Data to use:
********
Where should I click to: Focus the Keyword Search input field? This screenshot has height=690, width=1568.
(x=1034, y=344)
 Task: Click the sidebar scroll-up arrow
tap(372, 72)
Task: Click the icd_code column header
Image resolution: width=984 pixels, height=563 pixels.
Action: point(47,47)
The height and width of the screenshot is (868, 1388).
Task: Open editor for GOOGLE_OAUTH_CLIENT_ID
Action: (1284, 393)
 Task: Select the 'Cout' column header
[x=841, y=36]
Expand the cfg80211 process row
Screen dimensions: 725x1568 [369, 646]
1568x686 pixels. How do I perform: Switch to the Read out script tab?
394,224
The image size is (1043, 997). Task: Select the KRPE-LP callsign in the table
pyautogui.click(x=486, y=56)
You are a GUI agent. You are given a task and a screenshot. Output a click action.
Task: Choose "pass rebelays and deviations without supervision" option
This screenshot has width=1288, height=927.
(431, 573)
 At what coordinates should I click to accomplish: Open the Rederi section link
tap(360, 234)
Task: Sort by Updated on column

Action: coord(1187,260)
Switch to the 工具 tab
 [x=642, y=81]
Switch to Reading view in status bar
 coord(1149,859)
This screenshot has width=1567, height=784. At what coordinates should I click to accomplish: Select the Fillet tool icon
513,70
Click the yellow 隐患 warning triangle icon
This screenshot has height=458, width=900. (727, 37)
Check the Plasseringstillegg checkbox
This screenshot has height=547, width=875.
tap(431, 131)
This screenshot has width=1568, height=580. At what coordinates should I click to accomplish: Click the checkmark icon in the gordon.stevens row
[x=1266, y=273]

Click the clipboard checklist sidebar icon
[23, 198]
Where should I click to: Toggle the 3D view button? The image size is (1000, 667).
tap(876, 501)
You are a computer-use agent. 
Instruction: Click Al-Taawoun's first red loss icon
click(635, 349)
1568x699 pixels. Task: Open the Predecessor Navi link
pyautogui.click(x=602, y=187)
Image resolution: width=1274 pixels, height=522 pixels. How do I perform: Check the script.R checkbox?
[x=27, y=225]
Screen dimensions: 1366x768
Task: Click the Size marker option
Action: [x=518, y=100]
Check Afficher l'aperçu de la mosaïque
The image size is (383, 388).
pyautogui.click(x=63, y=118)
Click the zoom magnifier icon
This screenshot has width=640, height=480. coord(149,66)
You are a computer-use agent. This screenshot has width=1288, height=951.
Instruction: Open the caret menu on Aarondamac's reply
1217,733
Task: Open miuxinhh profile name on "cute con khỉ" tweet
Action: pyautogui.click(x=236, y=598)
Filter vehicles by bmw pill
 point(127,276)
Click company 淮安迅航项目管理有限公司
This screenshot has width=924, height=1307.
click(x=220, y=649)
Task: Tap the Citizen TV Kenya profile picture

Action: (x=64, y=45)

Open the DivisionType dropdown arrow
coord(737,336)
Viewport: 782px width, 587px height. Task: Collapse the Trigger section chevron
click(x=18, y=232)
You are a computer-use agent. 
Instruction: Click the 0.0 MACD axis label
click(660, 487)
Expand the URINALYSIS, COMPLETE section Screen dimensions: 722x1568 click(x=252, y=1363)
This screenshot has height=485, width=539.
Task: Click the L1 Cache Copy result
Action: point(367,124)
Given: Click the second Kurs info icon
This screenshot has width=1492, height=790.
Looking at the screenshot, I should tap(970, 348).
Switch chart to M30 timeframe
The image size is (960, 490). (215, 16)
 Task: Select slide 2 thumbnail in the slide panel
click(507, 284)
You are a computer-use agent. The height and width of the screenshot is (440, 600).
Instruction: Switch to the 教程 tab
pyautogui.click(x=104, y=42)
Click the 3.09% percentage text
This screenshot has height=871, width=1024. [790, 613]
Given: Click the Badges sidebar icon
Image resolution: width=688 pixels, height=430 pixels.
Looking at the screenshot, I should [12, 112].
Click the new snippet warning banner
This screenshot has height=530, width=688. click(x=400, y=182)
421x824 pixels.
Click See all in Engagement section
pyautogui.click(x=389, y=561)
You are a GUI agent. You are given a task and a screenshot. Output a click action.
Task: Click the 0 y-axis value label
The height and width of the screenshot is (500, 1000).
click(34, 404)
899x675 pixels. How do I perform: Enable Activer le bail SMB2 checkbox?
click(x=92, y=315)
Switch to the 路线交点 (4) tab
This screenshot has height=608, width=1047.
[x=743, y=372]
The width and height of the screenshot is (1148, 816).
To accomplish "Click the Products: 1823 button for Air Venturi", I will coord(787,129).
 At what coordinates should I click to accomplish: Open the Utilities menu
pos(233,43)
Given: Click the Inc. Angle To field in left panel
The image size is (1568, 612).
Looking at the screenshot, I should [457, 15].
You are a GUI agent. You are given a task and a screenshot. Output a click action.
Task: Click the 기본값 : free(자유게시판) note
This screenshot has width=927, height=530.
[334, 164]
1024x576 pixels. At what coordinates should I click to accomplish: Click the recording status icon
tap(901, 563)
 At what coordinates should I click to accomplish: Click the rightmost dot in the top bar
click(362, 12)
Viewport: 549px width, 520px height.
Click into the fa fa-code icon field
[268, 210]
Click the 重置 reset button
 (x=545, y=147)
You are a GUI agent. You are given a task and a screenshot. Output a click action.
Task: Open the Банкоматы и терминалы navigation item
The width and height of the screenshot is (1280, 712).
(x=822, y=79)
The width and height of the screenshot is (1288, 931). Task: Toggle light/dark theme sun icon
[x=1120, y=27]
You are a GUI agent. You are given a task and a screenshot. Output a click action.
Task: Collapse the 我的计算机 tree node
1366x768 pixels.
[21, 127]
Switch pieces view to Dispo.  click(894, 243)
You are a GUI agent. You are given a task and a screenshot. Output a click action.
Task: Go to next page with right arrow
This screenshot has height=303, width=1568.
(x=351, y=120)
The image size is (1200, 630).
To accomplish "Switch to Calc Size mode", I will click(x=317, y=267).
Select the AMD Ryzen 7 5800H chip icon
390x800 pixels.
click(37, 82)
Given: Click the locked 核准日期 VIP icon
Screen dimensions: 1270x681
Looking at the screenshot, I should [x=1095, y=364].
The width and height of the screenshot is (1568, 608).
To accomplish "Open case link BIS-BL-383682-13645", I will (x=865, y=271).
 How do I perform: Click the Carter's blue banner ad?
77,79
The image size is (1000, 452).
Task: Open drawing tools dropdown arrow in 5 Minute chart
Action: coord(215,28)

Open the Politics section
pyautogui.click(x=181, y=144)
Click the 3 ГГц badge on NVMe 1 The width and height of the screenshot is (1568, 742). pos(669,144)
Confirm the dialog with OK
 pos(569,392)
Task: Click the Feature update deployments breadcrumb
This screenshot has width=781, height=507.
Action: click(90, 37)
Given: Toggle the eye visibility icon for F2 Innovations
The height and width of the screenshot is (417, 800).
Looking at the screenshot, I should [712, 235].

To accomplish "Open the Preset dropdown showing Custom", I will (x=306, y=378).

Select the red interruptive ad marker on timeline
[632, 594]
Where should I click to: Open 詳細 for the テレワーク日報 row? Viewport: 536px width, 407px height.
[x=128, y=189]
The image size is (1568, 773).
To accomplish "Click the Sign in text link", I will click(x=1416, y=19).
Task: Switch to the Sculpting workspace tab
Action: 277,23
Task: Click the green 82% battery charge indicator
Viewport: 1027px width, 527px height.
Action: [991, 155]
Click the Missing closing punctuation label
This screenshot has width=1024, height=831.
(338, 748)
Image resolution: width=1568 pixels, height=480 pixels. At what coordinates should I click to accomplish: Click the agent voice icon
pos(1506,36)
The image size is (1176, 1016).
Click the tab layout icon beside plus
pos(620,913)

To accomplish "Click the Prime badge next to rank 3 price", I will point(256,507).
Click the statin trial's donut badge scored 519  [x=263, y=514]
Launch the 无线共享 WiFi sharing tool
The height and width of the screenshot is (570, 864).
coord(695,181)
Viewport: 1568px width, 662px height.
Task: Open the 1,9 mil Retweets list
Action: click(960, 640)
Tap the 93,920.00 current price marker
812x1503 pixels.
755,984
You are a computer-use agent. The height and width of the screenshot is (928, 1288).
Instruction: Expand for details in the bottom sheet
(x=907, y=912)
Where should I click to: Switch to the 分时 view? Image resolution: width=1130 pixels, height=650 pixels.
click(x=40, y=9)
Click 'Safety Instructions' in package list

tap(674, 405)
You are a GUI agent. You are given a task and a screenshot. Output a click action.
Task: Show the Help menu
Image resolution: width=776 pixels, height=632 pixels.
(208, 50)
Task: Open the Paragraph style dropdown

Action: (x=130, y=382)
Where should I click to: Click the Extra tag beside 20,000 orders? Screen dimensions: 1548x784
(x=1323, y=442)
********
Task instructions: Scan the listing for the string "price", then copy every line where it appears.

Completed exercise:
To accomplish "Click the Prime badge next to rank 3 price", I will point(256,507).
Tap the 93,920.00 current price marker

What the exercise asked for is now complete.